Read more
En mars 1932, Ramuz contribue à un numéro de La Nouvelle Revue
française rendant hommage à Goethe. Rédigée à la demande insistante
de Jean Paulhan, cette étude est un des nombreux signes qui
indiquent que l'auteur vaudois a acquis un nouveau statut : il est
devenu un «incontournable» du monde des lettres. Les organes de
la presse française recherchent son concours, et sa position se
consolide peu à peu, que ce soit par une collaboration régulière à
la NRF, ou à travers une série d'articles publiés dans Le Figaro. De
même, Ramuz est amené à user de sa nouvelle «autorité», en faisant
briller son aura sur d'autres publications, ce qui se marque par des
productions d'un genre nouveau, et en particulier des préfaces.
Mais la notoriété a son revers, car les propos d'un auteur consacré
suscitent l'attention du plus grand nombre et sont alors susceptibles
de faire naître la controverse, ce qui est le sort d'une «lettre»
que Ramuz publie en 1937 dans un numéro de la revue Esprit
dont le thème est la Suisse. Alors même qu'il y expose des idées
que l'on trouve déjà dans ses premiers textes réflexifs, cette intervention
est vertement critiquée, car certaines de ses affirmations
ne sont plus acceptables, dès lors qu'elles émanent d'un artiste
reconnu à une échelle nationale, voire internationale, qui prend la
parole dans un contexte politique troublé.

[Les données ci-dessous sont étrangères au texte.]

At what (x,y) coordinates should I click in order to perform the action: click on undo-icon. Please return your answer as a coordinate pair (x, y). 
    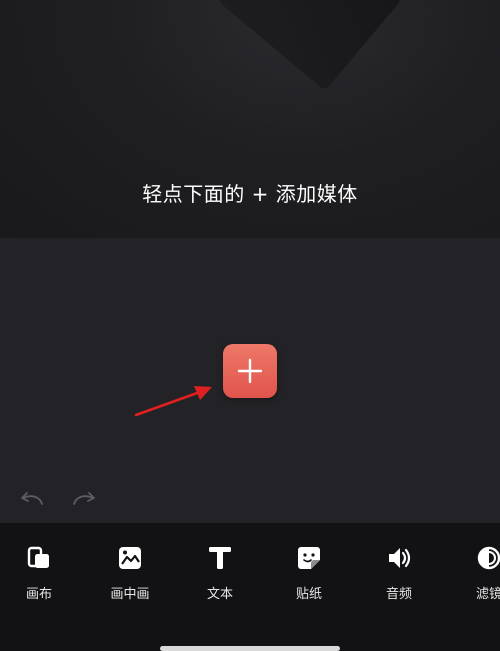
    Looking at the image, I should click on (32, 499).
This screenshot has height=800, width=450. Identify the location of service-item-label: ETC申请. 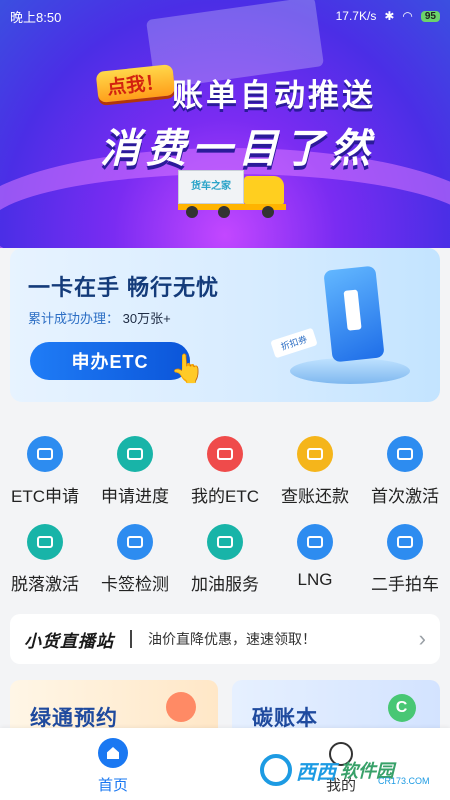
(45, 496).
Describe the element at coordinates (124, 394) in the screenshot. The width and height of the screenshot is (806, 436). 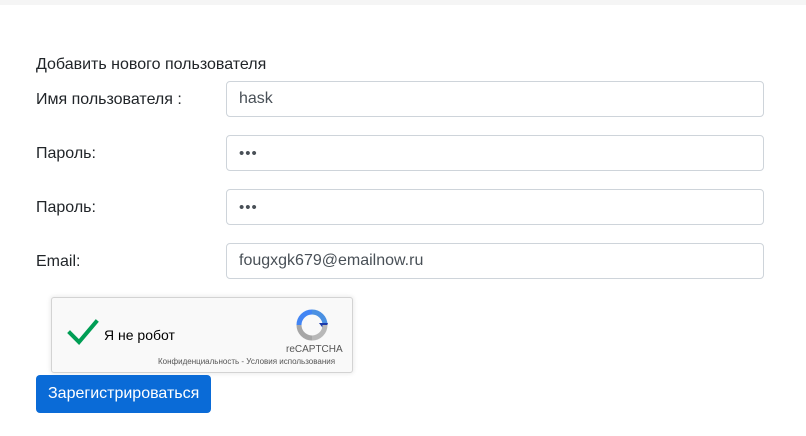
I see `register-button: Зарегистрироваться` at that location.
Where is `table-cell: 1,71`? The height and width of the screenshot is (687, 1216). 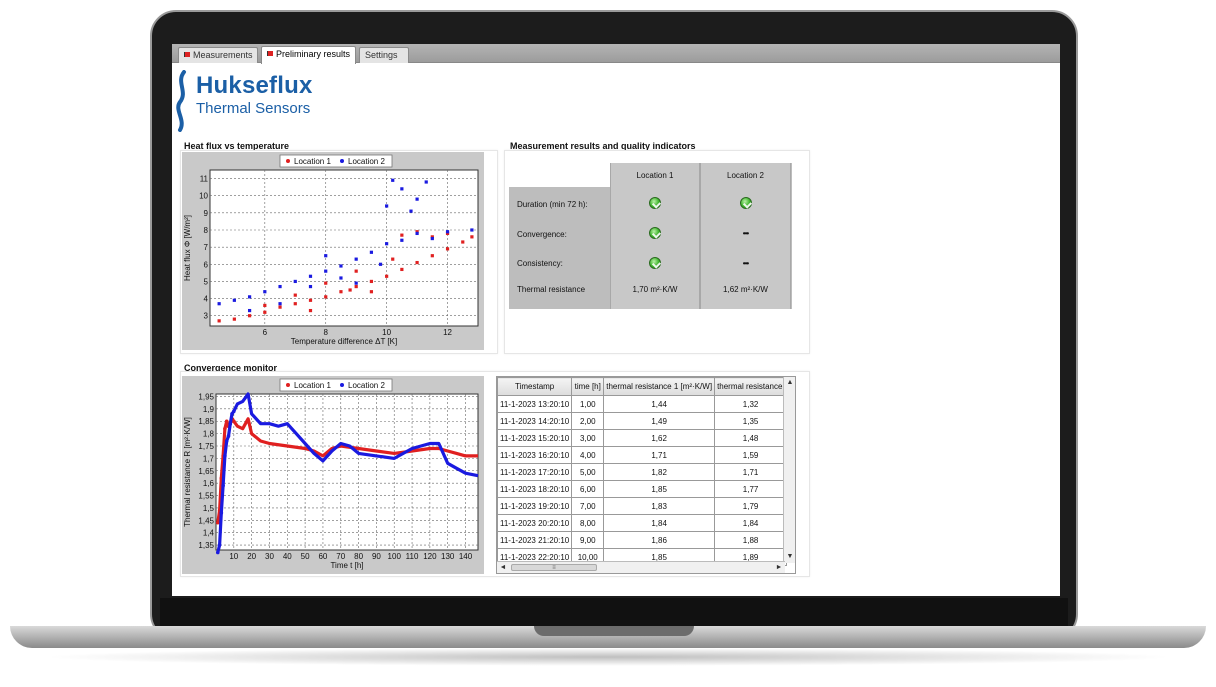 table-cell: 1,71 is located at coordinates (660, 455).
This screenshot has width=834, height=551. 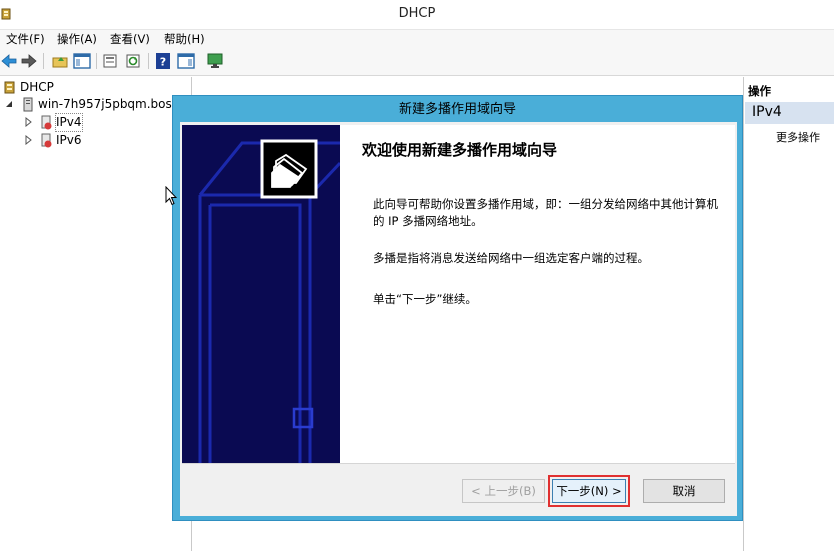 I want to click on menu-file: 文件(F), so click(x=26, y=39).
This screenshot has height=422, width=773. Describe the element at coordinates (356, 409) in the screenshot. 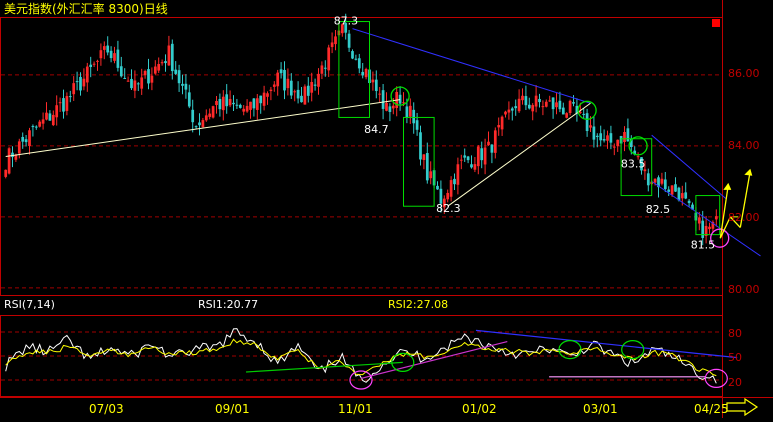

I see `time-tick-1101: 11/01` at that location.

Si Ramuz se défend d'avoir fait de la provocation, le ton qu'il
adopte dans cette «lettre» est néanmoins emblématique d'une posture
qu'il revendique. L'écrivain pratique en effet une rhétorique
bien rodée, qui s'appuie en partie sur une connivence supposée
avec le destinataire du texte. Mais son discours se bâtit simultanément
et quasi inévitablement en contredisant d'autres opinions, ce
qui confère alors à chacune de ses interventions une dimension
nettement polémique, confirmant une tendance présente dans sa
production antérieure.
Ce volume consacré aux années 1932 à 1947 contient trente-neuf
articles ou discours publiés dans des journaux et des revues, six
textes inédits (ou parus de façon posthume), treize préfaces ou
avant-propos, ainsi que deux entretiens.